Electric Six are designed specifically to appeal to your sense of amplified absurdity, to provide a danceable soundtrack to your 90s dance-moves showdown in your backyard wearing only a paisley scarf and acid washed Z. Cavaricci pants. After all, when your breakthrough track is a hundred-mile-an-hour speedball jam about a trip to a gay bar, you get to make your own rules in the rock n' roll funhouse.
Led by hilariously acerbic frontman Dick Valentine, the band’s relentless work ethic results in roughly an album a year (they're up to eight now with the just-released Heartbeats & Brainwaves), followed by marathon tours to promote them. As a result, these boys are no strangers to the Key Club in Los Angeles. Friday night was the latest stop on the Sunset Strip, and despite little fanfare for the new record the club was packed in anticipation of Detroit's finest making their celebrated return.
If you’re not familiar with Electric Six beyond that silly "Gay Bar" song, all you truly need to know is that they are an intentionally gaudy celebration of the absurd, embracing disposable culture through a romantic lens and manipulating it to serve their disco-metal synth pop whims. This music is best for the kind of dancing one would only do after a trip to the costume store and about nine mojitos.
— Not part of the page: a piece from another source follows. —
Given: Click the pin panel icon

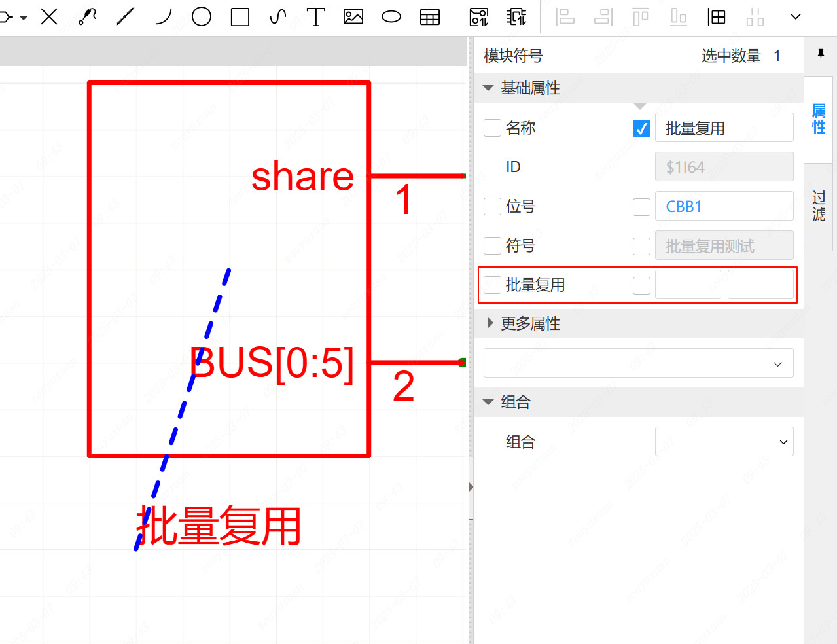Looking at the screenshot, I should tap(821, 54).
Taking the stage in suits and smiles on Friday night, Valentine, Tait Nucleus, Percussion World, Johnny Na$ional, the Colonel and Smorgasbord got to work warming up the crowd with the snappy synth wash of new track "French Bacon," which roars to life in live performance in ways only hinted at on the new album. We were then led through an alarmingly sexy set of the band’s numerous danceworthy hits, inducing laugh-along audience participation with signature jam "Danger! High Voltage" and the latest number to achieve immortality, "Down at McDonnelzzz":
Dick Valentine is the musical equivalent of a faith healer on snark-laced ecstasy, an undisputed king of deadpan non-sequitor one-liners and master of ceremonies. His knack for the obtusely hilarious narrative is truly the cornerstone of the band’s essence, and the sincerity with which he hugged the entire audience after the show was as humbling as it was awesome.
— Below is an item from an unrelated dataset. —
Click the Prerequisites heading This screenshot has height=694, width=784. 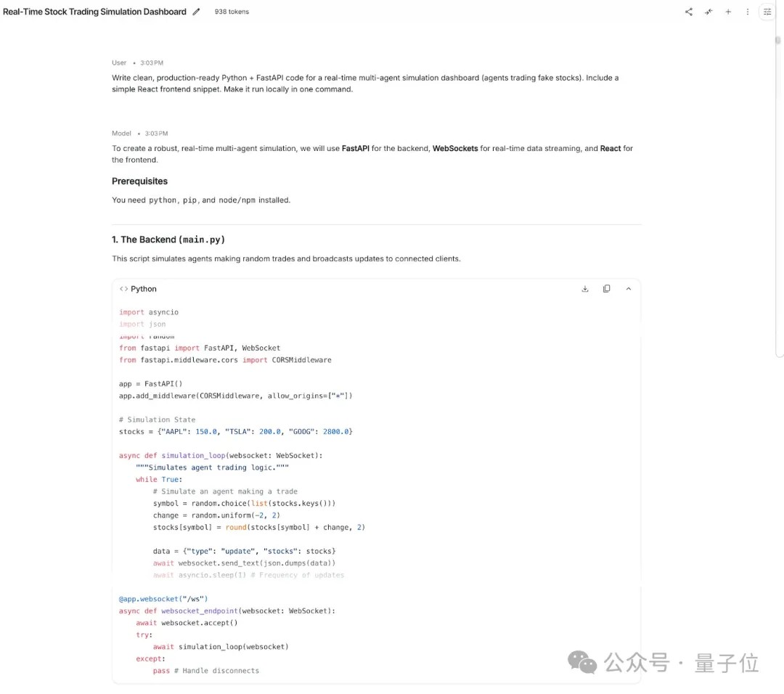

What makes Electric Six unique is that they’re masters at taking you places you’re not sure you really want to go, that feeling you get just before the acid really kicks in, that discomforting hyperawareness where you’re not entirely sure if things are meant to sound/look/feel the way that they do. But you know there's no turning back. You've bought the ticket, now take the ride.
With Electric Six, it's always a good trip.